_TASK DIRECTIONS_
Please turn everything from the line containing "Tap the FOYER label [493, 476]" down through the line containing "Action: tap(70, 156)" into a Markdown table with the columns Row and Line. Leave out blank lines and anything outside that span.

Dataset excerpt:
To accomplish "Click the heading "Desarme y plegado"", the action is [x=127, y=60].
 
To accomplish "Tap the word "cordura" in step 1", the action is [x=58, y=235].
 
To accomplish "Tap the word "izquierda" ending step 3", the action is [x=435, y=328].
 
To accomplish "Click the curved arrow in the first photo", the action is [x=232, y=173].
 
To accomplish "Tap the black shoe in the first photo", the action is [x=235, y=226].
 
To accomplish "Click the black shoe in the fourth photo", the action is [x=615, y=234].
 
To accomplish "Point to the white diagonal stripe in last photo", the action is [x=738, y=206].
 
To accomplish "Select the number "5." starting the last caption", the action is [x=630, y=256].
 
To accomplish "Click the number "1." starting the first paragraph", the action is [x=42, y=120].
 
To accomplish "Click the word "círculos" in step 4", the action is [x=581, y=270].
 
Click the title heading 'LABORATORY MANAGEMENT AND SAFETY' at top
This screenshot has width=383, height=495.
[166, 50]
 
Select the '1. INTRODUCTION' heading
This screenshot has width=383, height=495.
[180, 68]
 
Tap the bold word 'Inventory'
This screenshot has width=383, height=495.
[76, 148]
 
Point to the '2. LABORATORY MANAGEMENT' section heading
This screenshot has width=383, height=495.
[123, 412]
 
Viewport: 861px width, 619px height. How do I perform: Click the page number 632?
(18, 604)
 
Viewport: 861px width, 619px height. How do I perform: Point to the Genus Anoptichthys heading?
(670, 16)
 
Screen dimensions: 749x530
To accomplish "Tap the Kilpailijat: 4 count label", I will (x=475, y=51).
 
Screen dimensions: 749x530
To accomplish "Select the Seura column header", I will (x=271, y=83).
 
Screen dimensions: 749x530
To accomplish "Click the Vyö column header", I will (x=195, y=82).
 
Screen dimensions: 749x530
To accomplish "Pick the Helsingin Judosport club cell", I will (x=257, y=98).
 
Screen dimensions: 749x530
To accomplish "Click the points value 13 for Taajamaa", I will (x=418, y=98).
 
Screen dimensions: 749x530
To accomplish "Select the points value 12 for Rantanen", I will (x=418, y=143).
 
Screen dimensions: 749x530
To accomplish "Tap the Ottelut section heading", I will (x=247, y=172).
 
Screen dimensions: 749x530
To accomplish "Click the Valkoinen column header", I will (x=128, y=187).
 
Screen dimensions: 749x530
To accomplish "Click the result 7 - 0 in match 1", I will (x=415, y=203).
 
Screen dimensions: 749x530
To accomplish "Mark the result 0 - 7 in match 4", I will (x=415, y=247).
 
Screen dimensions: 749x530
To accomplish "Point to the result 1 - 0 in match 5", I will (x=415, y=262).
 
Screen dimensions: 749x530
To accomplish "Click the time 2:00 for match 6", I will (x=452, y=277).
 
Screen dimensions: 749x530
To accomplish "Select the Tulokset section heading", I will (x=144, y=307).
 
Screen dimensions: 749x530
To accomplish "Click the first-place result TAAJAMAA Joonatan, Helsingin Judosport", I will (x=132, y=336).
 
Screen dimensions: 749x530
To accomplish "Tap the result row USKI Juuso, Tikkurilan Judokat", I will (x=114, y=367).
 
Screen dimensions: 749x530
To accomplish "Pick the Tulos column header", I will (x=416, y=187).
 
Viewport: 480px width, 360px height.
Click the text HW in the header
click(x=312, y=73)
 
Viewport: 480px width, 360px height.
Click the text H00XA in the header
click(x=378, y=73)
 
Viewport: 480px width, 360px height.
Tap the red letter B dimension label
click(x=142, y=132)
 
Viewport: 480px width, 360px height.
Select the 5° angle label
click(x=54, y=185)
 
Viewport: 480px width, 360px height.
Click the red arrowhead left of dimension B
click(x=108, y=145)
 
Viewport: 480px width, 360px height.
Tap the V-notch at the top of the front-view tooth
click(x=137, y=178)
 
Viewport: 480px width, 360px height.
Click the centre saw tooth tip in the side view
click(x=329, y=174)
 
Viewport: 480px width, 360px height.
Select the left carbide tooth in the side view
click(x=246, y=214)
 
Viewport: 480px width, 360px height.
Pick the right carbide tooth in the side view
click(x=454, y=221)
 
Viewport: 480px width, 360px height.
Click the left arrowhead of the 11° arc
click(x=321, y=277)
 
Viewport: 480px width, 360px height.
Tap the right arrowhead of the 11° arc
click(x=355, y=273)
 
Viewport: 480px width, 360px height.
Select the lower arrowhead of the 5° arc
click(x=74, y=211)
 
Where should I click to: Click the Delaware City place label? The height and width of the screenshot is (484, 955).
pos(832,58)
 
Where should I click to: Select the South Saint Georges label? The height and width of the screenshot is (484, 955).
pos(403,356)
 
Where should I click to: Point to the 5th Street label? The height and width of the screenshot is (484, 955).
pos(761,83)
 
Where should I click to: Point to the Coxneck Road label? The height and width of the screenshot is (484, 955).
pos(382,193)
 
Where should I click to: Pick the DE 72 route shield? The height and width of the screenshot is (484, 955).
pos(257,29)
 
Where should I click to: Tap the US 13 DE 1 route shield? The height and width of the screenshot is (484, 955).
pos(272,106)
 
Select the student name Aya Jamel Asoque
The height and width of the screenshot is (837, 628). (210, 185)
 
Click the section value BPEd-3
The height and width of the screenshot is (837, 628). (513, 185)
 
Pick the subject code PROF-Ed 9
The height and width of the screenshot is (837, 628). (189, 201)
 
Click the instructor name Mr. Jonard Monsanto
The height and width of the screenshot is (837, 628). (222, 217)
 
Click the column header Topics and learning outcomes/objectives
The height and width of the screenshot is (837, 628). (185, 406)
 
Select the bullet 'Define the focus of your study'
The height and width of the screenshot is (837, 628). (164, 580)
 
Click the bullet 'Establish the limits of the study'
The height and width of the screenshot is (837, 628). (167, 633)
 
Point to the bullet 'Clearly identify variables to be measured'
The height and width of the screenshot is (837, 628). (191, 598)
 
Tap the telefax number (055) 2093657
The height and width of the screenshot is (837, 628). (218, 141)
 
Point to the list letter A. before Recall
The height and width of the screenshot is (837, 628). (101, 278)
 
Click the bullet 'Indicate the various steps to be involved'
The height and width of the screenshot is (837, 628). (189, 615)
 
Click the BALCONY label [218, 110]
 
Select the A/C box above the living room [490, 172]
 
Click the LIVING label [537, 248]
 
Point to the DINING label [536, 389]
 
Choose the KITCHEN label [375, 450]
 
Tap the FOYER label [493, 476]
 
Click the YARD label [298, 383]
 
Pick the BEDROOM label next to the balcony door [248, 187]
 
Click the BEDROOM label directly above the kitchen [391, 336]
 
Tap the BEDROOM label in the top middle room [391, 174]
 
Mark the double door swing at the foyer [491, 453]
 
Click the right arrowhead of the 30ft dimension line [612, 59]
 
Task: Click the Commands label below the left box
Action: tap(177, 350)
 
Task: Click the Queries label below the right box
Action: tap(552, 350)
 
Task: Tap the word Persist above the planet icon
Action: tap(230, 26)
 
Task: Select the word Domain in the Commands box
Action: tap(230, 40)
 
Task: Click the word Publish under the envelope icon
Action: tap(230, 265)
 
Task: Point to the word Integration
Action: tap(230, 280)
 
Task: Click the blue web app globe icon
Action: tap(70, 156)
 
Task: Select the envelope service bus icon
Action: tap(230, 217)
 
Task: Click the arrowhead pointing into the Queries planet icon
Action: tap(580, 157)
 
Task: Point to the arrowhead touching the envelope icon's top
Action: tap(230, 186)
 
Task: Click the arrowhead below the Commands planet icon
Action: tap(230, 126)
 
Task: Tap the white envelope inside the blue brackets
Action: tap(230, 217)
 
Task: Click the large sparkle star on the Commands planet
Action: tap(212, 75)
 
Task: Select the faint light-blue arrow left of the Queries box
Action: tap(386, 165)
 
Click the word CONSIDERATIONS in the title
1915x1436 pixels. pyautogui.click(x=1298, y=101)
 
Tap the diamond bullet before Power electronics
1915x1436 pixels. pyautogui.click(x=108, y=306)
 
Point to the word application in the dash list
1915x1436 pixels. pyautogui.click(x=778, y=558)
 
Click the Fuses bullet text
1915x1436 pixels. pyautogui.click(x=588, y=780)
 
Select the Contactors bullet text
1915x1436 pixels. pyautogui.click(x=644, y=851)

_SOLUTION FOR THIS EXERCISE_
| Row | Line |
|---|---|
| 1 | Tap the FOYER label [493, 476] |
| 2 | Click the YARD label [298, 383] |
| 3 | Pick the BEDROOM label next to the balcony door [248, 187] |
| 4 | Click the BEDROOM label directly above the kitchen [391, 336] |
| 5 | Tap the BEDROOM label in the top middle room [391, 174] |
| 6 | Mark the double door swing at the foyer [491, 453] |
| 7 | Click the right arrowhead of the 30ft dimension line [612, 59] |
| 8 | Task: Click the Commands label below the left box |
| 9 | Action: tap(177, 350) |
| 10 | Task: Click the Queries label below the right box |
| 11 | Action: tap(552, 350) |
| 12 | Task: Tap the word Persist above the planet icon |
| 13 | Action: tap(230, 26) |
| 14 | Task: Select the word Domain in the Commands box |
| 15 | Action: tap(230, 40) |
| 16 | Task: Click the word Publish under the envelope icon |
| 17 | Action: tap(230, 265) |
| 18 | Task: Point to the word Integration |
| 19 | Action: tap(230, 280) |
| 20 | Task: Click the blue web app globe icon |
| 21 | Action: tap(70, 156) |